Problem requirements:
Reproduce the entries starting at the line that contains "At what coordinates" and ending at the end of the entries, keeping the requests and adding 20 to every coordinate in the answers. Leave the pictures out.

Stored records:
_ _ _ _ _

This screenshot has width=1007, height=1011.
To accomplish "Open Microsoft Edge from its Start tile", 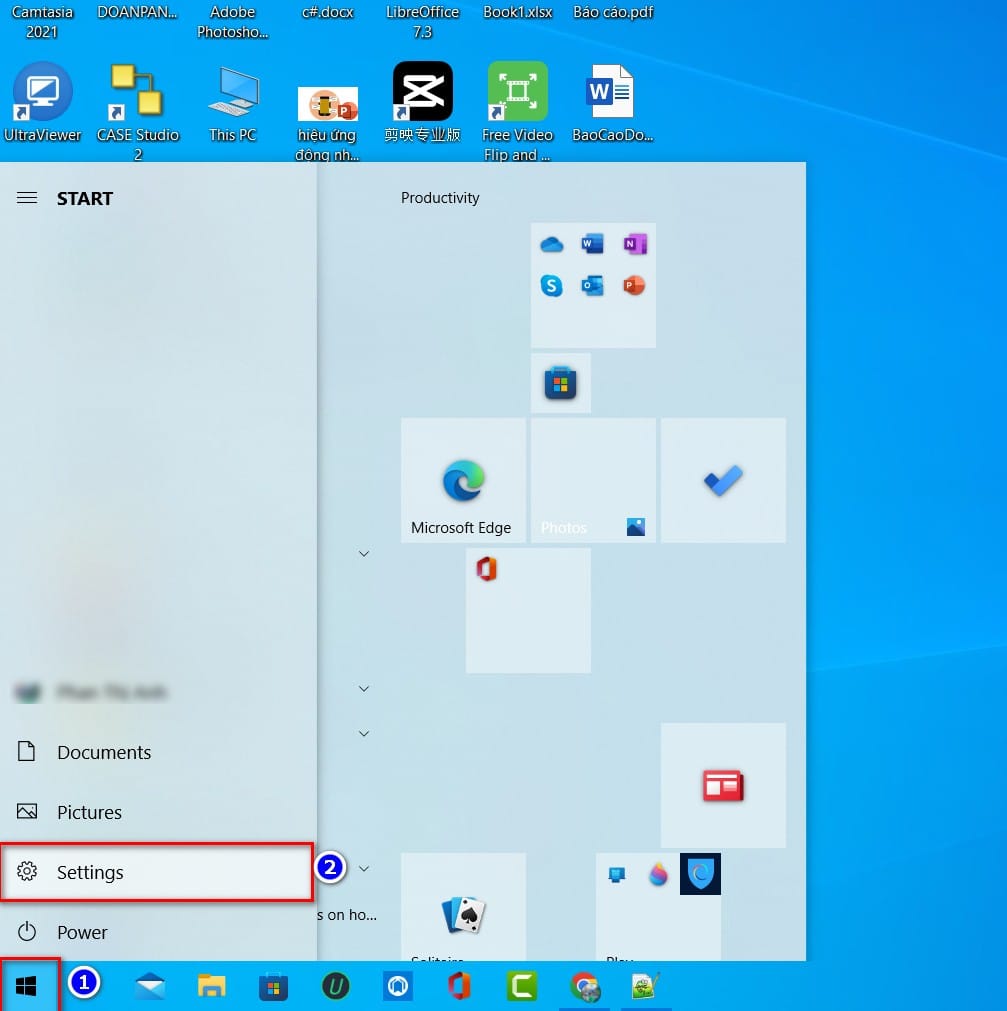I will tap(463, 480).
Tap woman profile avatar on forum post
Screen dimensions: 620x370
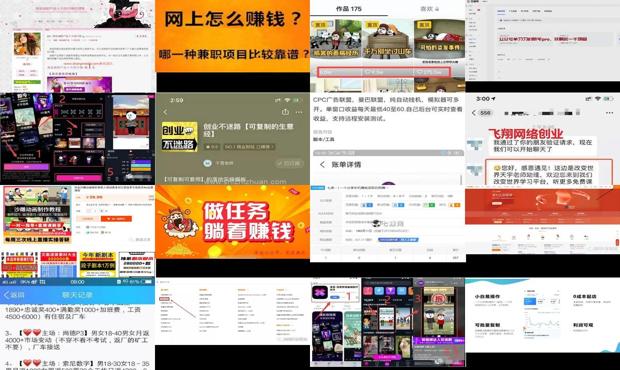pos(27,44)
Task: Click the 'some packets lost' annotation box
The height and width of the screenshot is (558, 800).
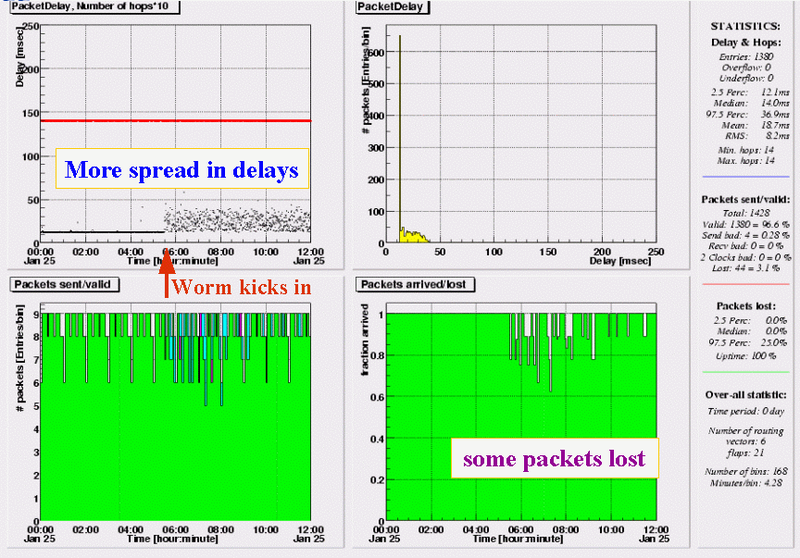Action: [553, 459]
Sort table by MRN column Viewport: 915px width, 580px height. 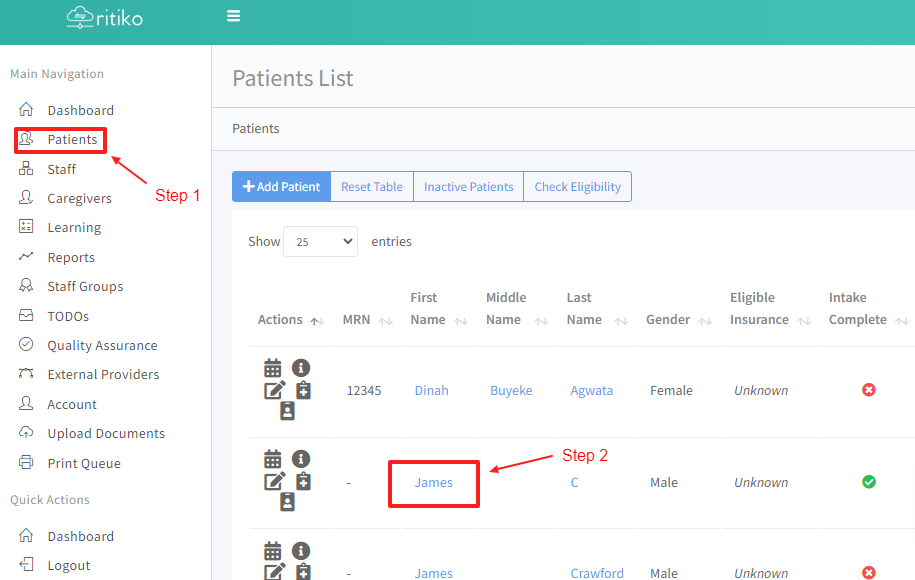click(x=365, y=320)
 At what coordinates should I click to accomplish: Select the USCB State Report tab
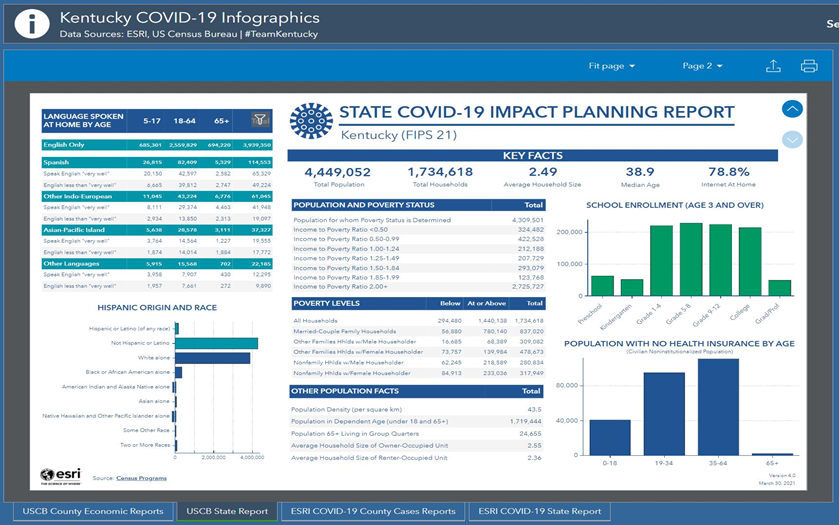click(x=227, y=511)
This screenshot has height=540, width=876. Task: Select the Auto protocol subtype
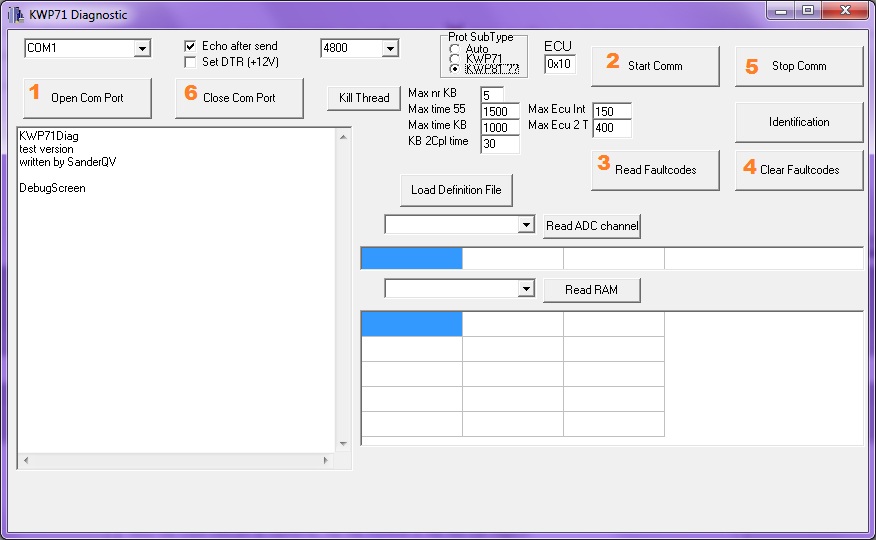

_ _ _ _ _

Output of the task:
 At what coordinates should I click to accomplish: Select the USCB State Report tab
click(x=247, y=531)
This screenshot has height=540, width=876. Task: Select the Auto protocol subtype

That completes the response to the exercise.